- **TASK TO COMPLETE**:
Repeat the data exactly as it appears.

(Stored records)
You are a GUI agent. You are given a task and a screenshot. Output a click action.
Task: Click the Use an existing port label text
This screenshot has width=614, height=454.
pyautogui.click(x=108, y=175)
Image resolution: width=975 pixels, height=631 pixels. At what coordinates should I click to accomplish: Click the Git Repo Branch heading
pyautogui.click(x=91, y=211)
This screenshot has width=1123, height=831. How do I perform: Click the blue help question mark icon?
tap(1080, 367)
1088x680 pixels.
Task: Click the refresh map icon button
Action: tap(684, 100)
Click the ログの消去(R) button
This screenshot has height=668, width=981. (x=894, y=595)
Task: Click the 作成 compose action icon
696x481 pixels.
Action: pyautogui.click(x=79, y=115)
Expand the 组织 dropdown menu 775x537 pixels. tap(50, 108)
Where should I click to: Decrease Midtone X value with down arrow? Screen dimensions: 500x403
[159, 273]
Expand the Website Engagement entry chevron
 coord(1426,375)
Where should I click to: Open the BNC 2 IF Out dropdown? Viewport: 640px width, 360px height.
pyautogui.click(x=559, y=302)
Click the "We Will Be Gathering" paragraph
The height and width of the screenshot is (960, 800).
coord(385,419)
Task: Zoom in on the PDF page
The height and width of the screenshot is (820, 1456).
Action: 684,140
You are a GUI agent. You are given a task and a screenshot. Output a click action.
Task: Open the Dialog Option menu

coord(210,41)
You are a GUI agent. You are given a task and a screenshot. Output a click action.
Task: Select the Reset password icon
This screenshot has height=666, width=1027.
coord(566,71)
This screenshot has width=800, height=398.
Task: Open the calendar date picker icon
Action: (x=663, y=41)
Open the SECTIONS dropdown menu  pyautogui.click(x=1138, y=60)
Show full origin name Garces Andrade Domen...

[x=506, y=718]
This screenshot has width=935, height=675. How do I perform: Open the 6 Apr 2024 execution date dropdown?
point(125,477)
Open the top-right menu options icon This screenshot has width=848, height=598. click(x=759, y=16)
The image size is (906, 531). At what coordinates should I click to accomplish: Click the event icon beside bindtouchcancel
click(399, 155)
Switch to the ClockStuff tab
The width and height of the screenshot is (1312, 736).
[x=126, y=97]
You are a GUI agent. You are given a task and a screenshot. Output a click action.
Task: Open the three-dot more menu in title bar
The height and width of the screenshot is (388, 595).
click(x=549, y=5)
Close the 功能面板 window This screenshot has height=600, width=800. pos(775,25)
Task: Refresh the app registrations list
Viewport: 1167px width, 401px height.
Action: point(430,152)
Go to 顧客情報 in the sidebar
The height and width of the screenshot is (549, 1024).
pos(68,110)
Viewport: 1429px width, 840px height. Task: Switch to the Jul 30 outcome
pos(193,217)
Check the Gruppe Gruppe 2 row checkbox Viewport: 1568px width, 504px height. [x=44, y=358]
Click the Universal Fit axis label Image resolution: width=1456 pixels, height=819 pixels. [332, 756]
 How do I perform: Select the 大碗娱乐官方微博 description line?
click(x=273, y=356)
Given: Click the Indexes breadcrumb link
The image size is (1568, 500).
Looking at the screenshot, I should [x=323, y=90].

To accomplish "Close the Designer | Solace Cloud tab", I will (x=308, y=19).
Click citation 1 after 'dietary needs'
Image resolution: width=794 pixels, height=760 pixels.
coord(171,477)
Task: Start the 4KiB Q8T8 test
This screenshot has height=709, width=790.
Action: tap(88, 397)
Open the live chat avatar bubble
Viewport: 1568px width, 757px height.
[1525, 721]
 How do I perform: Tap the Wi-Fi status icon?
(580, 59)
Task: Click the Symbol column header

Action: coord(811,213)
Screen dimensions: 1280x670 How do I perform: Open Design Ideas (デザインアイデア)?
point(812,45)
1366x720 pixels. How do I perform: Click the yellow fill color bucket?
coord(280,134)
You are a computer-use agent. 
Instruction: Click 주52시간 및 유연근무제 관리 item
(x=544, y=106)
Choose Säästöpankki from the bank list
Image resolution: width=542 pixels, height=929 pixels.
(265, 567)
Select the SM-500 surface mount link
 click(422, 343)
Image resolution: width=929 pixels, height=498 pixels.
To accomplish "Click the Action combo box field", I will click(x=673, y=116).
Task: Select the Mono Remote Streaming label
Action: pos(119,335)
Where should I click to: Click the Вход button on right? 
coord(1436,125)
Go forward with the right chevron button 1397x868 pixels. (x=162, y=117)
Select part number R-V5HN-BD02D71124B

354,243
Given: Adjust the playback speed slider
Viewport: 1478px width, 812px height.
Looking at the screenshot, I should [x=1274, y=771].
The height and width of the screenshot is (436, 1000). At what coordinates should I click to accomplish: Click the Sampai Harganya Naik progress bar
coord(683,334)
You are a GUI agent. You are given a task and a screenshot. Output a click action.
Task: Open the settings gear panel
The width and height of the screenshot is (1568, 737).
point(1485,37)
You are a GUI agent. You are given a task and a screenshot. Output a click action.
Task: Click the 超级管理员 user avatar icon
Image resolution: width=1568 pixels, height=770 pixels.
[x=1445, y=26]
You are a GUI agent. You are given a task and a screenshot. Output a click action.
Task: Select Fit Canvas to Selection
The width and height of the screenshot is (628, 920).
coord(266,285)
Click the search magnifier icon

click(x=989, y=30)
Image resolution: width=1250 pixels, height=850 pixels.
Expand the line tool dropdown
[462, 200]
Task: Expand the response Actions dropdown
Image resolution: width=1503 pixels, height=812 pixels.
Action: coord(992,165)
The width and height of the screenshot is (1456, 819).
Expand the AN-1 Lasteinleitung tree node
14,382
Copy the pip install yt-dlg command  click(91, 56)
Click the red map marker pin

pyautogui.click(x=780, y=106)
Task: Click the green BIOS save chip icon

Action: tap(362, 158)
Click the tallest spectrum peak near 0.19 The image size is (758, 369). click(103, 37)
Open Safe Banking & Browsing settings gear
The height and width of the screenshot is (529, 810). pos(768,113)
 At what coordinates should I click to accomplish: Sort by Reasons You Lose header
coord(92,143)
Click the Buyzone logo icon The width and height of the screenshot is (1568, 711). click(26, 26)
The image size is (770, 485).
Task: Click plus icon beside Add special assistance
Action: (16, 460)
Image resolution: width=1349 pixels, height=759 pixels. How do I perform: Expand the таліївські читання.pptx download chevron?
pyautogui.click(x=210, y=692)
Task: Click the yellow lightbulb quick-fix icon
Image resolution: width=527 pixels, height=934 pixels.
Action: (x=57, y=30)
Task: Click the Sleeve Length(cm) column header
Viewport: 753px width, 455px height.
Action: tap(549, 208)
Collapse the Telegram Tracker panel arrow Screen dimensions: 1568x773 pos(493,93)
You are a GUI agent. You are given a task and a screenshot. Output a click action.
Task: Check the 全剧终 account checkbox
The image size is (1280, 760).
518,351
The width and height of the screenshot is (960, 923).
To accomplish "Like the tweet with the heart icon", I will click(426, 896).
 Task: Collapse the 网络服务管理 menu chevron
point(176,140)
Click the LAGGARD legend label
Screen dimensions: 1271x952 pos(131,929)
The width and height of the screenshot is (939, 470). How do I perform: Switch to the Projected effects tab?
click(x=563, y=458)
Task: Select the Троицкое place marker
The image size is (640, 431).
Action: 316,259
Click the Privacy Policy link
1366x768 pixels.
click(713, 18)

- **YOUR SOLUTION**:
You are a GUI agent. You are given a task and a screenshot. Output a click action.
Task: Click the Use an existing port label text
This screenshot has width=614, height=454.
pyautogui.click(x=108, y=175)
Image resolution: width=975 pixels, height=631 pixels. At what coordinates should I click to accomplish: Click the Git Repo Branch heading
pyautogui.click(x=91, y=211)
This screenshot has width=1123, height=831. How do I perform: Click the blue help question mark icon?
tap(1080, 367)
1088x680 pixels.
Task: Click the refresh map icon button
Action: tap(684, 100)
Click the ログの消去(R) button
This screenshot has height=668, width=981. (x=894, y=595)
Task: Click the 作成 compose action icon
696x481 pixels.
Action: pyautogui.click(x=79, y=115)
Expand the 组织 dropdown menu 775x537 pixels. tap(50, 108)
Where should I click to: Decrease Midtone X value with down arrow? Screen dimensions: 500x403
[159, 273]
Expand the Website Engagement entry chevron
 coord(1426,375)
Where should I click to: Open the BNC 2 IF Out dropdown? Viewport: 640px width, 360px height.
pyautogui.click(x=559, y=302)
Click the "We Will Be Gathering" paragraph
The height and width of the screenshot is (960, 800).
coord(385,419)
Task: Zoom in on the PDF page
The height and width of the screenshot is (820, 1456).
Action: 684,140
You are a GUI agent. You are given a task and a screenshot. Output a click action.
Task: Open the Dialog Option menu

coord(210,41)
You are a GUI agent. You are given a task and a screenshot. Output a click action.
Task: Select the Reset password icon
This screenshot has height=666, width=1027.
coord(566,71)
This screenshot has width=800, height=398.
Task: Open the calendar date picker icon
Action: (x=663, y=41)
Open the SECTIONS dropdown menu  pyautogui.click(x=1138, y=60)
Show full origin name Garces Andrade Domen...

[x=506, y=718]
This screenshot has width=935, height=675. How do I perform: Open the 6 Apr 2024 execution date dropdown?
point(125,477)
Open the top-right menu options icon This screenshot has width=848, height=598. click(x=759, y=16)
The image size is (906, 531). At what coordinates should I click to accomplish: Click the event icon beside bindtouchcancel
click(399, 155)
Switch to the ClockStuff tab
The width and height of the screenshot is (1312, 736).
[x=126, y=97]
You are a GUI agent. You are given a task and a screenshot. Output a click action.
Task: Open the three-dot more menu in title bar
The height and width of the screenshot is (388, 595).
click(x=549, y=5)
Close the 功能面板 window This screenshot has height=600, width=800. pos(775,25)
Task: Refresh the app registrations list
Viewport: 1167px width, 401px height.
Action: point(430,152)
Go to 顧客情報 in the sidebar
The height and width of the screenshot is (549, 1024).
pos(68,110)
Viewport: 1429px width, 840px height. Task: Switch to the Jul 30 outcome
pos(193,217)
Check the Gruppe Gruppe 2 row checkbox Viewport: 1568px width, 504px height. [x=44, y=358]
Click the Universal Fit axis label Image resolution: width=1456 pixels, height=819 pixels. [332, 756]
 How do I perform: Select the 大碗娱乐官方微博 description line?
click(x=273, y=356)
Given: Click the Indexes breadcrumb link
The image size is (1568, 500).
Looking at the screenshot, I should [x=323, y=90].

To accomplish "Close the Designer | Solace Cloud tab", I will (x=308, y=19).
Click citation 1 after 'dietary needs'
Image resolution: width=794 pixels, height=760 pixels.
coord(171,477)
Task: Start the 4KiB Q8T8 test
This screenshot has height=709, width=790.
Action: tap(88, 397)
Open the live chat avatar bubble
Viewport: 1568px width, 757px height.
[1525, 721]
 How do I perform: Tap the Wi-Fi status icon?
(580, 59)
Task: Click the Symbol column header

Action: coord(811,213)
Screen dimensions: 1280x670 How do I perform: Open Design Ideas (デザインアイデア)?
point(812,45)
1366x720 pixels. How do I perform: Click the yellow fill color bucket?
coord(280,134)
You are a computer-use agent. 
Instruction: Click 주52시간 및 유연근무제 관리 item
(x=544, y=106)
Choose Säästöpankki from the bank list
Image resolution: width=542 pixels, height=929 pixels.
(265, 567)
Select the SM-500 surface mount link
 click(422, 343)
Image resolution: width=929 pixels, height=498 pixels.
To accomplish "Click the Action combo box field", I will click(x=673, y=116).
Task: Select the Mono Remote Streaming label
Action: pos(119,335)
Where should I click to: Click the Вход button on right? 
coord(1436,125)
Go forward with the right chevron button 1397x868 pixels. (x=162, y=117)
Select part number R-V5HN-BD02D71124B

354,243
Given: Adjust the playback speed slider
Viewport: 1478px width, 812px height.
Looking at the screenshot, I should [x=1274, y=771].
The height and width of the screenshot is (436, 1000). At what coordinates should I click to accomplish: Click the Sampai Harganya Naik progress bar
coord(683,334)
You are a GUI agent. You are given a task and a screenshot. Output a click action.
Task: Open the settings gear panel
The width and height of the screenshot is (1568, 737).
point(1485,37)
You are a GUI agent. You are given a task and a screenshot. Output a click action.
Task: Click the 超级管理员 user avatar icon
Image resolution: width=1568 pixels, height=770 pixels.
[x=1445, y=26]
You are a GUI agent. You are given a task and a screenshot. Output a click action.
Task: Select Fit Canvas to Selection
The width and height of the screenshot is (628, 920).
coord(266,285)
Click the search magnifier icon

click(x=989, y=30)
Image resolution: width=1250 pixels, height=850 pixels.
Expand the line tool dropdown
[462, 200]
Task: Expand the response Actions dropdown
Image resolution: width=1503 pixels, height=812 pixels.
Action: coord(992,165)
The width and height of the screenshot is (1456, 819).
Expand the AN-1 Lasteinleitung tree node
14,382
Copy the pip install yt-dlg command  click(91, 56)
Click the red map marker pin

pyautogui.click(x=780, y=106)
Task: Click the green BIOS save chip icon

Action: tap(362, 158)
Click the tallest spectrum peak near 0.19 The image size is (758, 369). click(103, 37)
Open Safe Banking & Browsing settings gear
The height and width of the screenshot is (529, 810). pos(768,113)
 At what coordinates should I click to accomplish: Sort by Reasons You Lose header
coord(92,143)
Click the Buyzone logo icon The width and height of the screenshot is (1568, 711). click(26, 26)
The image size is (770, 485).
Task: Click plus icon beside Add special assistance
Action: (16, 460)
Image resolution: width=1349 pixels, height=759 pixels. How do I perform: Expand the таліївські читання.pptx download chevron?
pyautogui.click(x=210, y=692)
Task: Click the yellow lightbulb quick-fix icon
Image resolution: width=527 pixels, height=934 pixels.
Action: (x=57, y=30)
Task: Click the Sleeve Length(cm) column header
Viewport: 753px width, 455px height.
Action: tap(549, 208)
Collapse the Telegram Tracker panel arrow Screen dimensions: 1568x773 pos(493,93)
You are a GUI agent. You are given a task and a screenshot. Output a click action.
Task: Check the 全剧终 account checkbox
The image size is (1280, 760).
518,351
The width and height of the screenshot is (960, 923).
To accomplish "Like the tweet with the heart icon", I will click(426, 896).
 Task: Collapse the 网络服务管理 menu chevron
point(176,140)
Click the LAGGARD legend label
Screen dimensions: 1271x952 pos(131,929)
The width and height of the screenshot is (939, 470). How do I perform: Switch to the Projected effects tab?
click(x=563, y=458)
Task: Select the Троицкое place marker
The image size is (640, 431).
Action: 316,259
Click the Privacy Policy link
1366x768 pixels.
click(713, 18)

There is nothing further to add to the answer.